==== DATA SUPPLIED
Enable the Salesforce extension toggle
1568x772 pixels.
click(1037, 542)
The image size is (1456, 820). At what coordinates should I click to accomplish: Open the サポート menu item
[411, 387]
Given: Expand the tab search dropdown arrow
========
==== DATA SUPPLIED
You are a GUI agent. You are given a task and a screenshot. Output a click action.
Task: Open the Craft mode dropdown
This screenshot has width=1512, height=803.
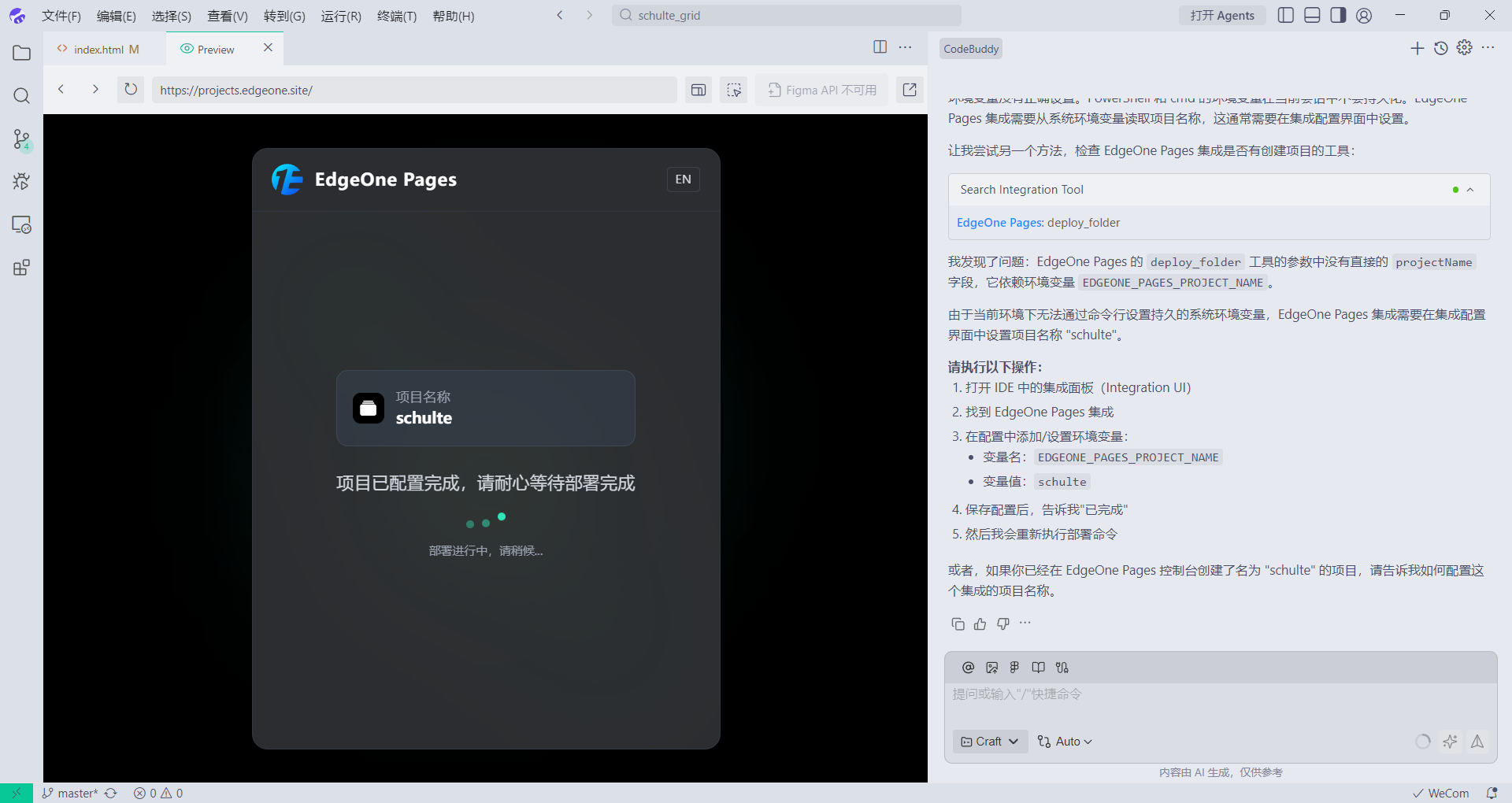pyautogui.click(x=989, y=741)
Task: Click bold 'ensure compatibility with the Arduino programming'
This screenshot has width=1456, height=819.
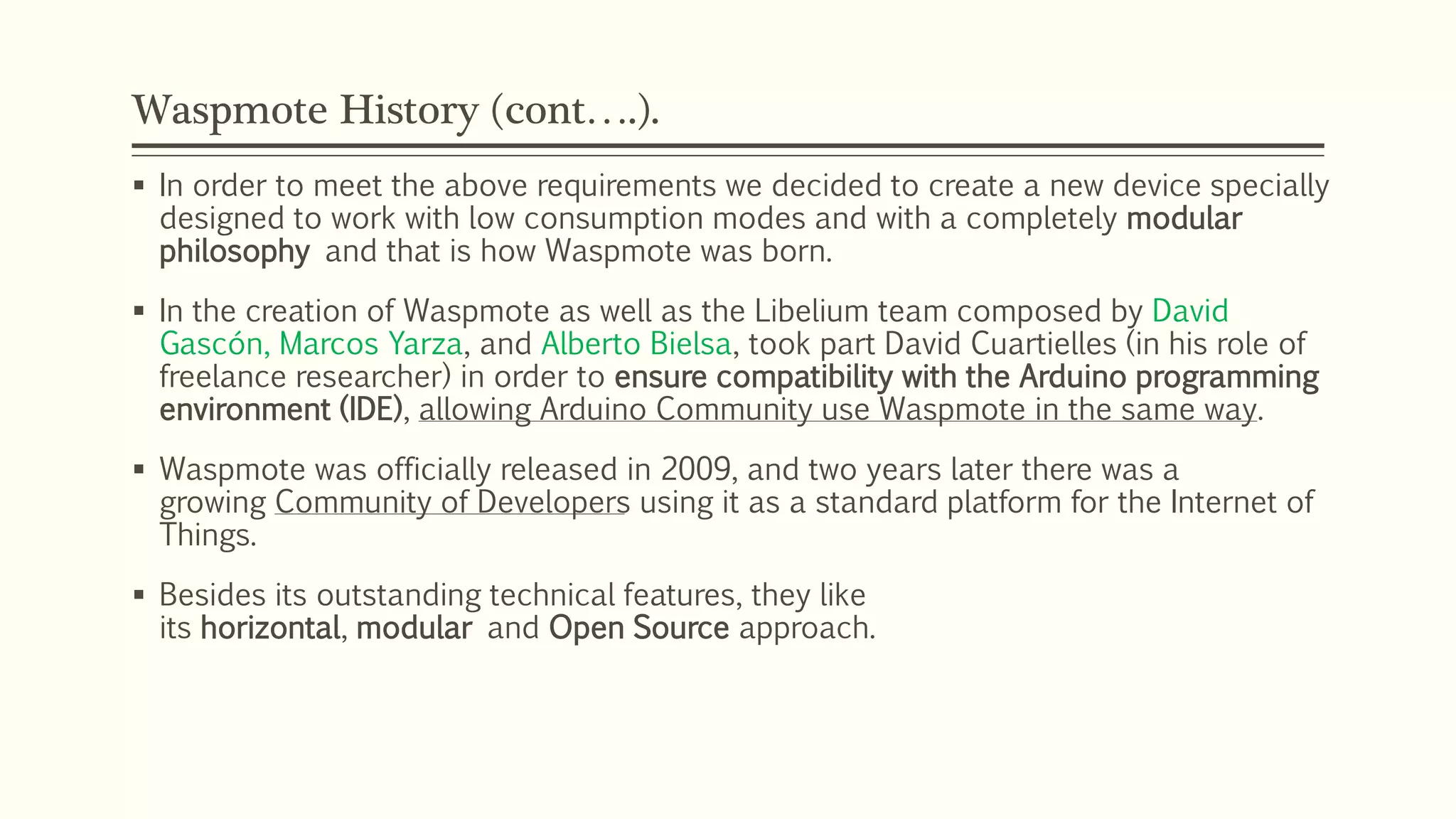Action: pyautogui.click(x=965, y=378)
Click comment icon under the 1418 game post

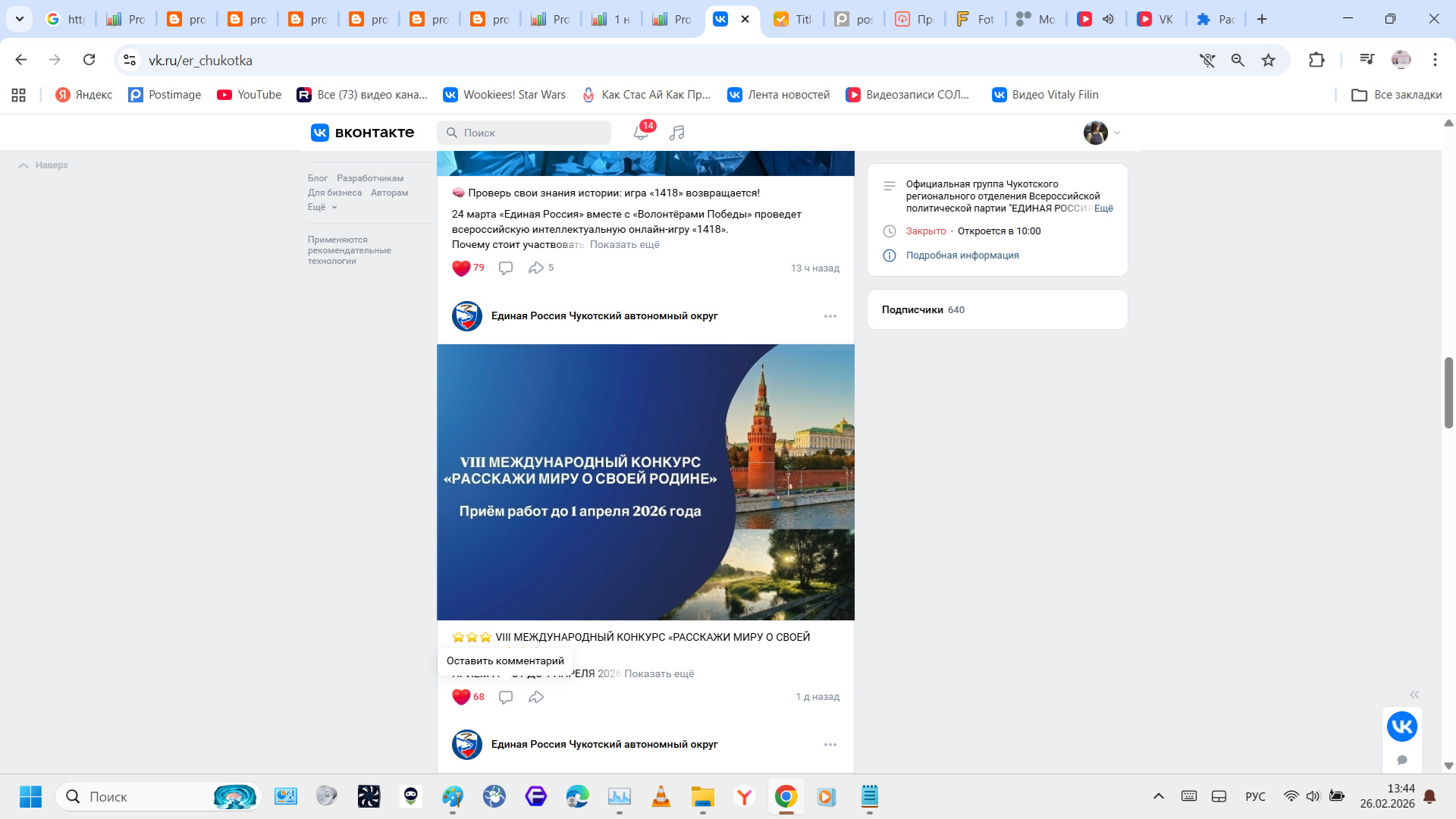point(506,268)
========
**PROBLEM TO SOLVE:** Look through the records and gather each line with the word "dropdown".

**WRITTEN RESPONSE:**
Given: Expand the tab search dropdown arrow
Task: Open the Craft mode dropdown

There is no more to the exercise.